How is his experience swimming in the sea going to effect his life? Will he change his flight and leave? Or will he confront the bigoted millionaire? The story does not tell.

(7) Surrender (after McGahern) The afternote in Keegan's book says this story was inspired by an incident recollected in John McGahern's Memoir concerning his father who sat on a bench in Galway and ate 24 oranges before he married. Keegan transposes this onto a police sergeant .

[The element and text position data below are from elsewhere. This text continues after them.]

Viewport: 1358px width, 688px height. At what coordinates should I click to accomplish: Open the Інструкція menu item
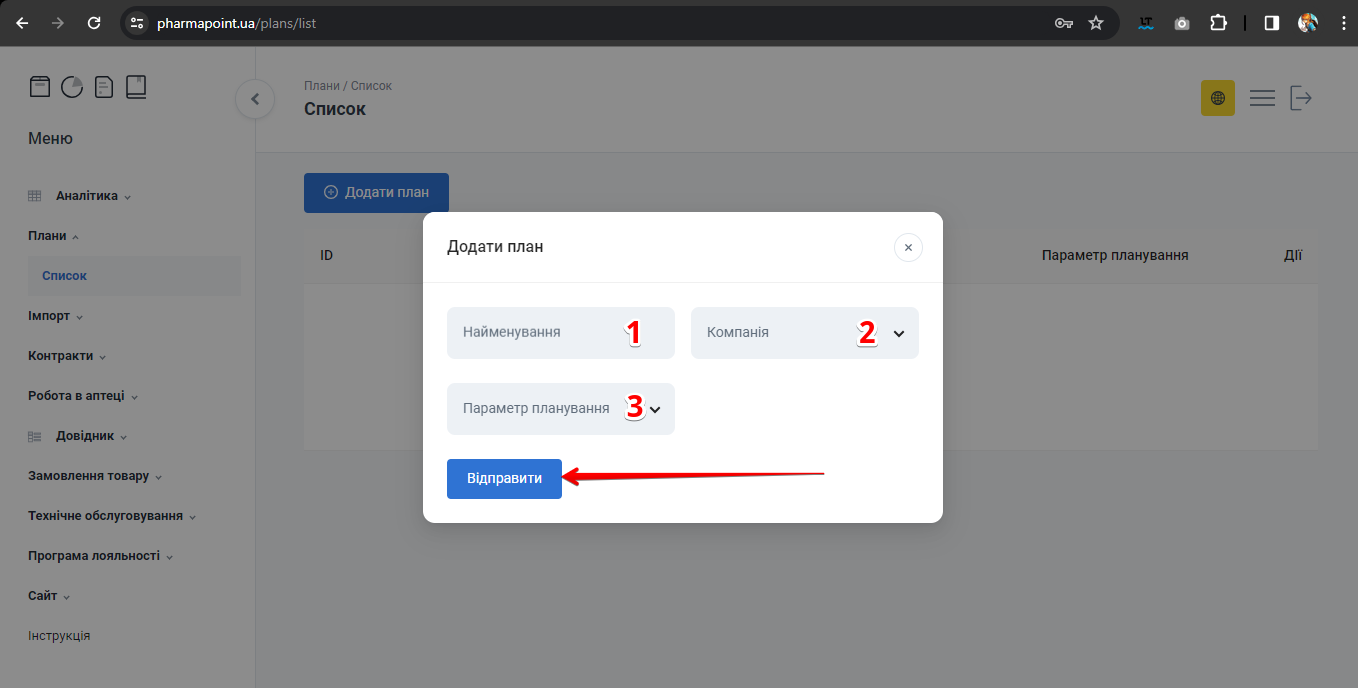[59, 636]
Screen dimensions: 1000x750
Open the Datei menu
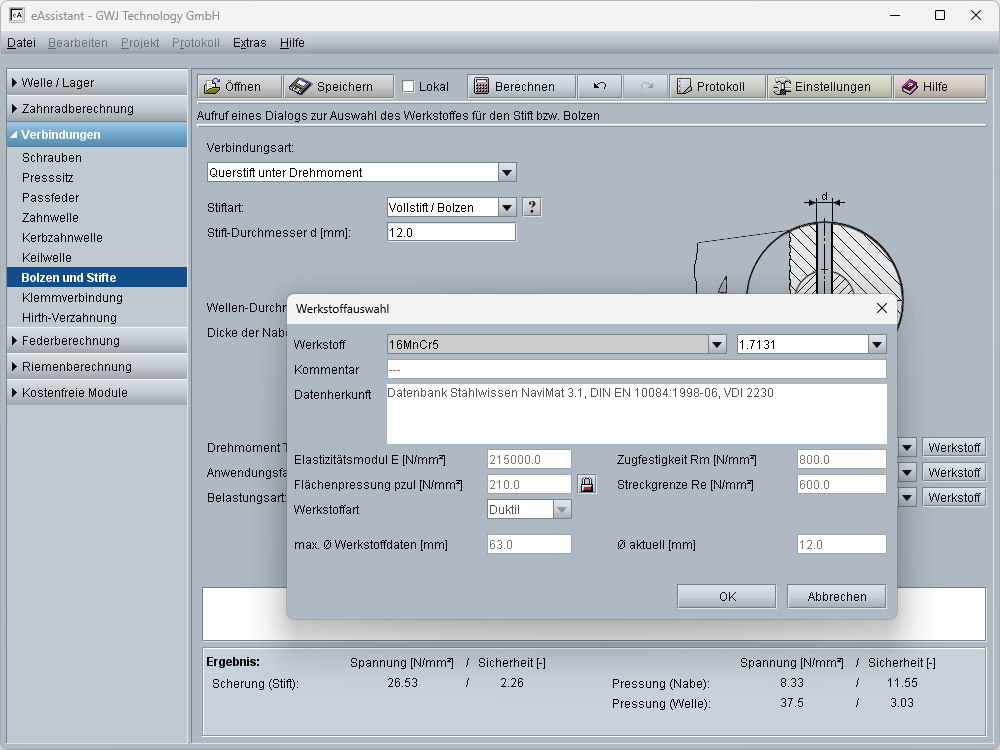[x=21, y=43]

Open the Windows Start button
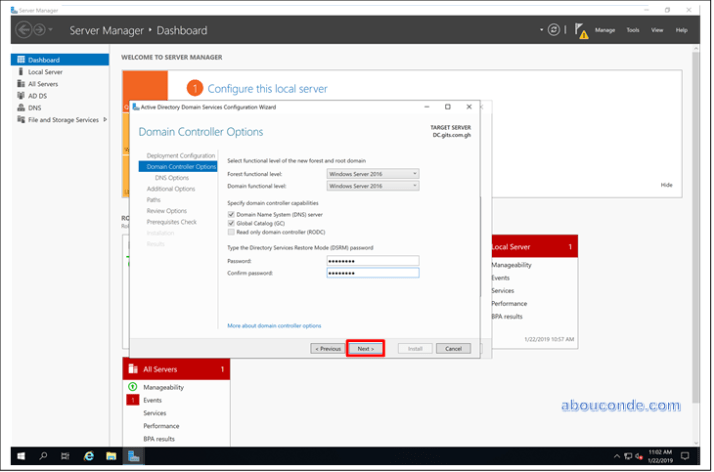tap(19, 456)
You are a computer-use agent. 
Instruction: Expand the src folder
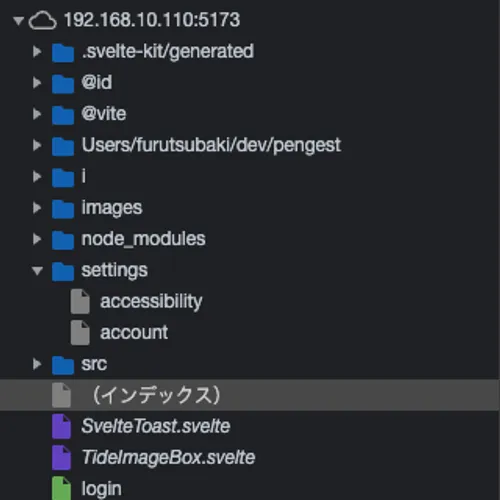point(37,364)
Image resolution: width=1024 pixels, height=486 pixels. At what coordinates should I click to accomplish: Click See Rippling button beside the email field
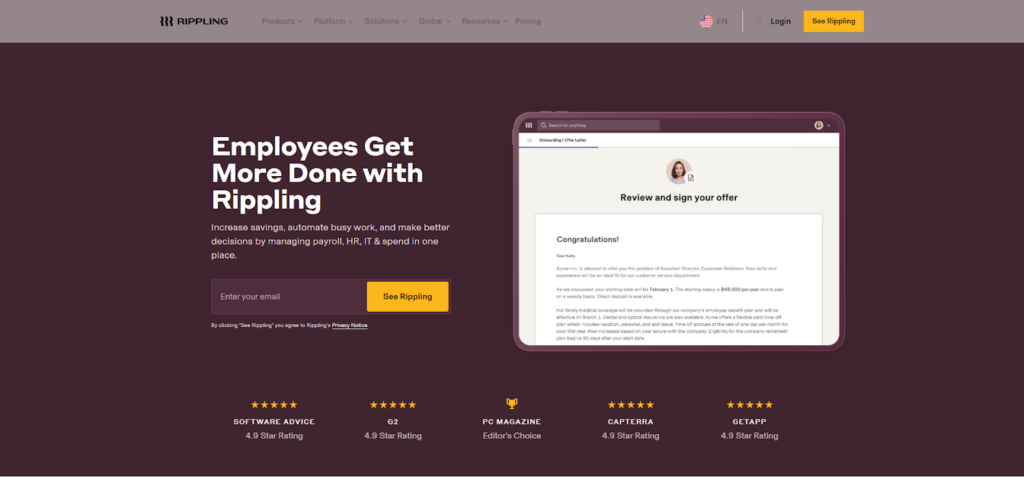pyautogui.click(x=407, y=297)
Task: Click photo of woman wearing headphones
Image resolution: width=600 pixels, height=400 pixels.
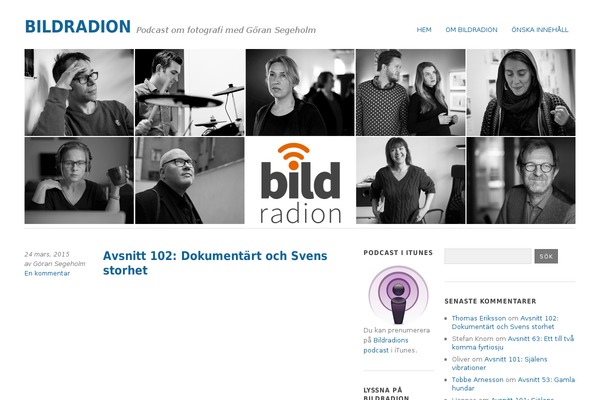Action: point(79,181)
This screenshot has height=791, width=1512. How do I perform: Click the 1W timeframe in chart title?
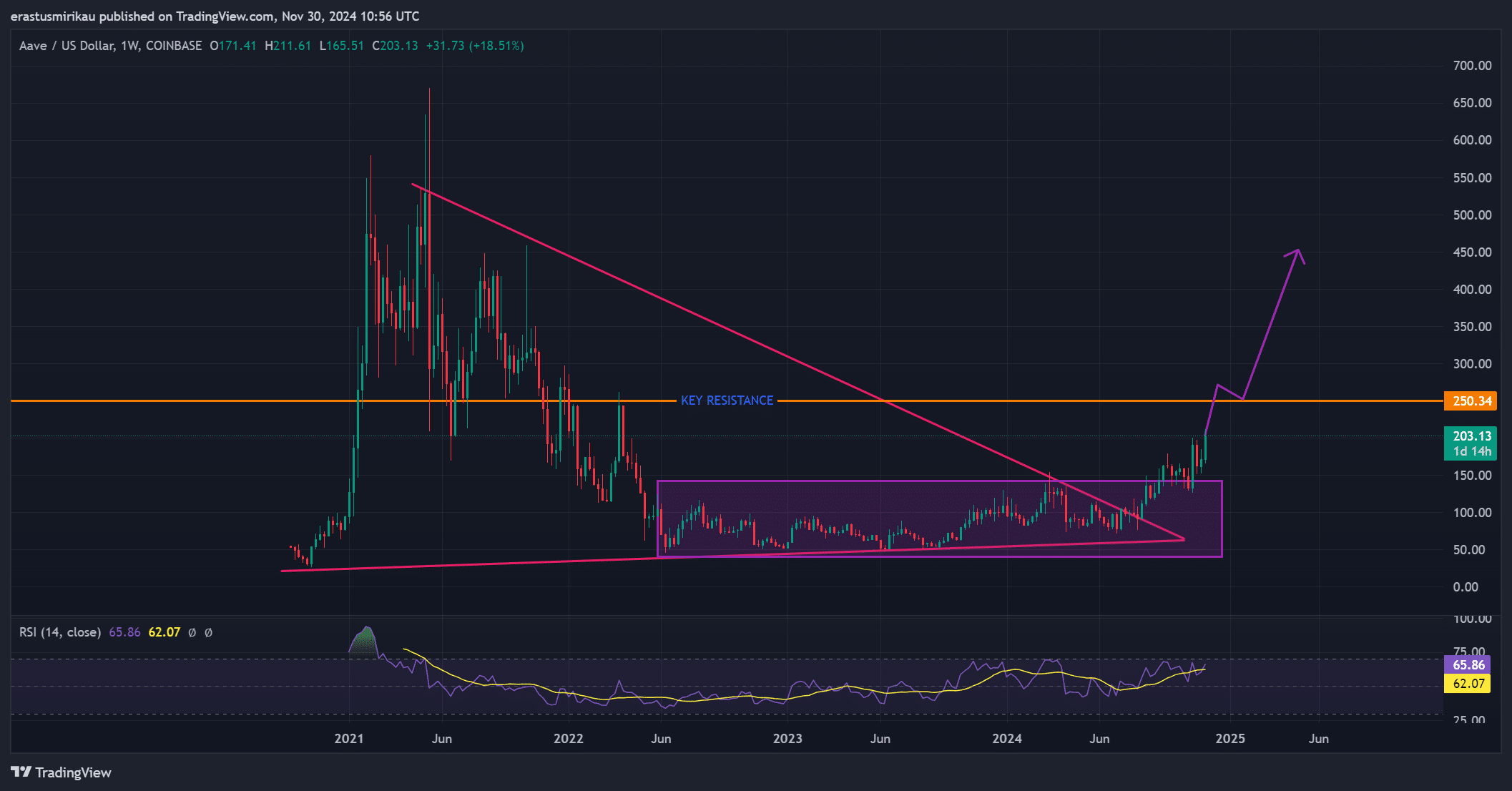(x=129, y=46)
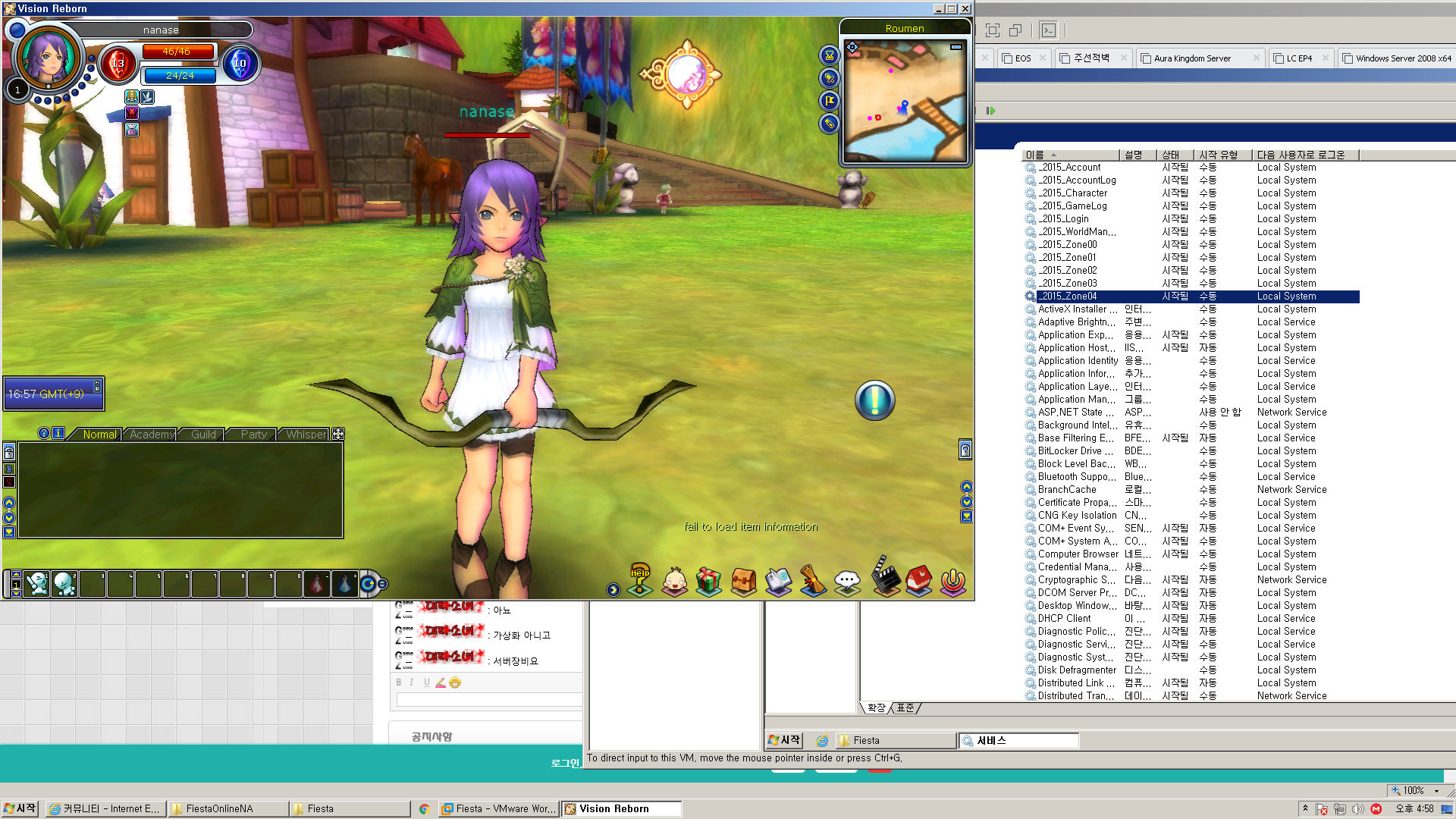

(8) Night of the Quicken Trees - back to the folk, folklore and superstitions of rural Ireland, this time in a highly comical story of mid-life singleton Margaret Flusk and her bachelor neighbour, whom we only know as Stack. There's the usual child out of wedlock, the fortune teller, the gossips rooted in the place, in the land, steeped in traditional ways , superstitions , faith and its consequences. But there is also a deft comic touch in the language,the dialog and scenes. Josephine the goat "who had the run of the house" is just hilarious. It is a mixture of the mundane aspects of life, the dreams fired by folklore, and all the way things can pivot, whether that is between love and faith, between hope and despair, between healing and hatred. All perhaps with Josephine having the last laugh. What a way to end a collection. Brilliant.